◆ **Exercise goal**
The copy should begin at the line containing "Given: Select 'Keine" and end with the last line below, every line exact and no picture included.

%%

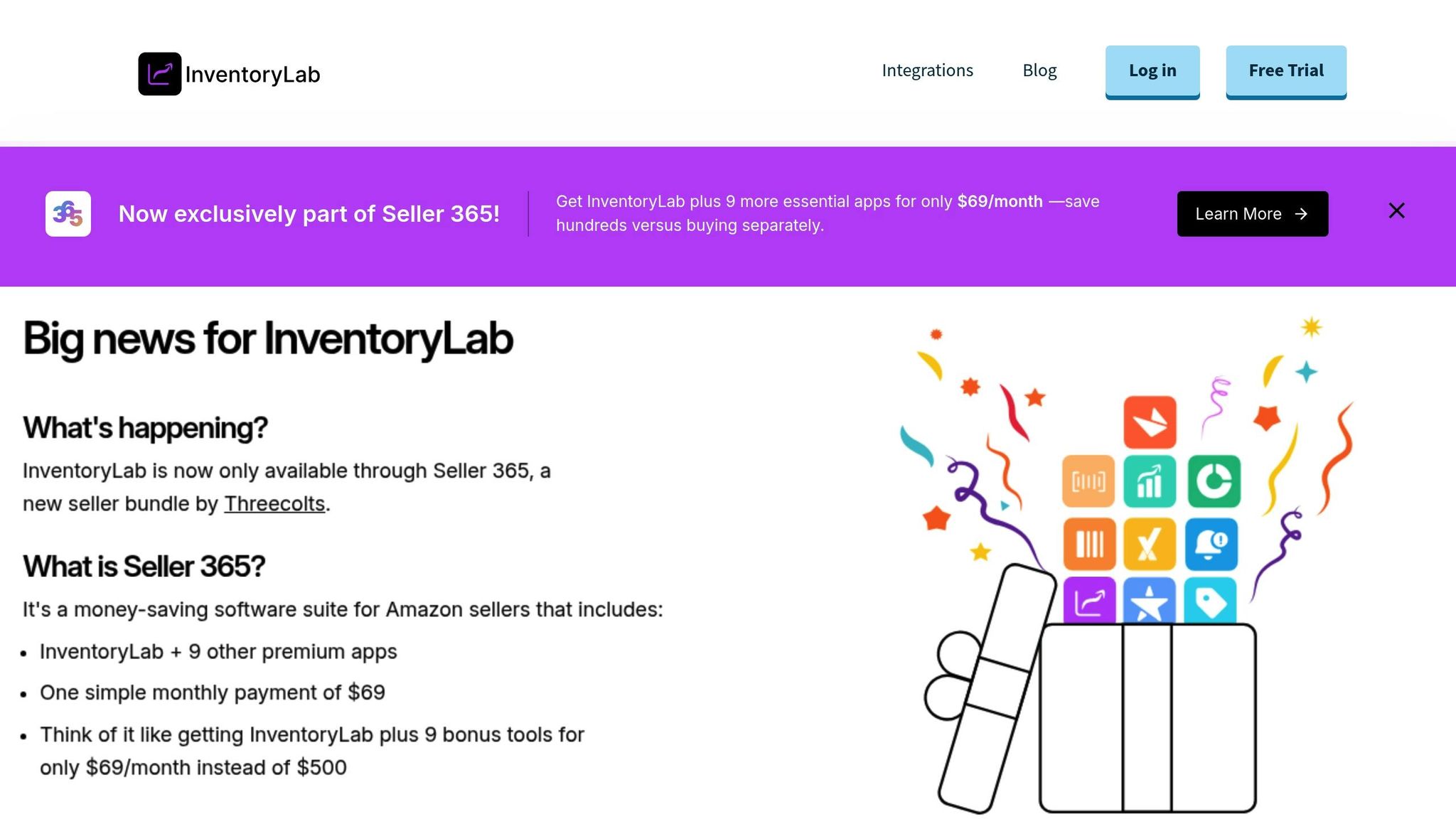Click the Seller 365 badge in the banner

tap(68, 213)
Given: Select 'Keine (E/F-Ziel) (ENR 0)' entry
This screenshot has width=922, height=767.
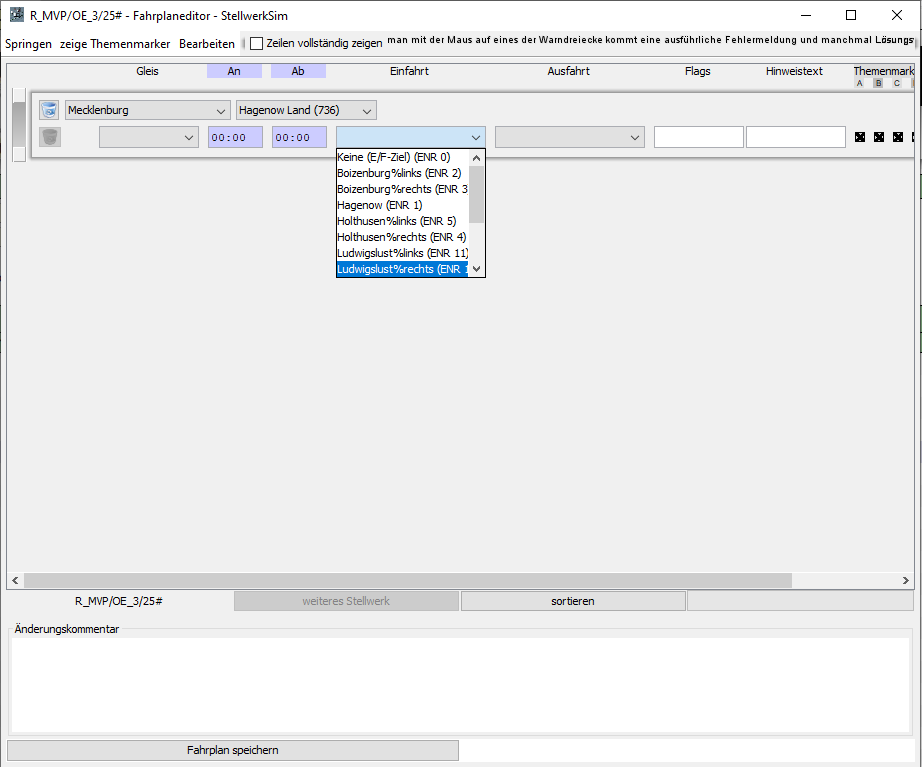Looking at the screenshot, I should point(394,157).

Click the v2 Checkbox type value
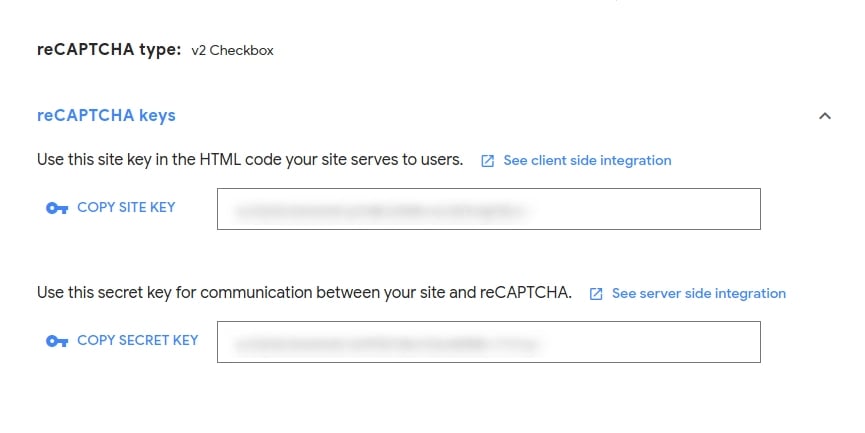(232, 51)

%%

◆ **Result**
Given: Select 'Keine (E/F-Ziel) (ENR 0)' entry
This screenshot has width=922, height=767.
Looking at the screenshot, I should point(394,157).

Click the v2 Checkbox type value
(232, 51)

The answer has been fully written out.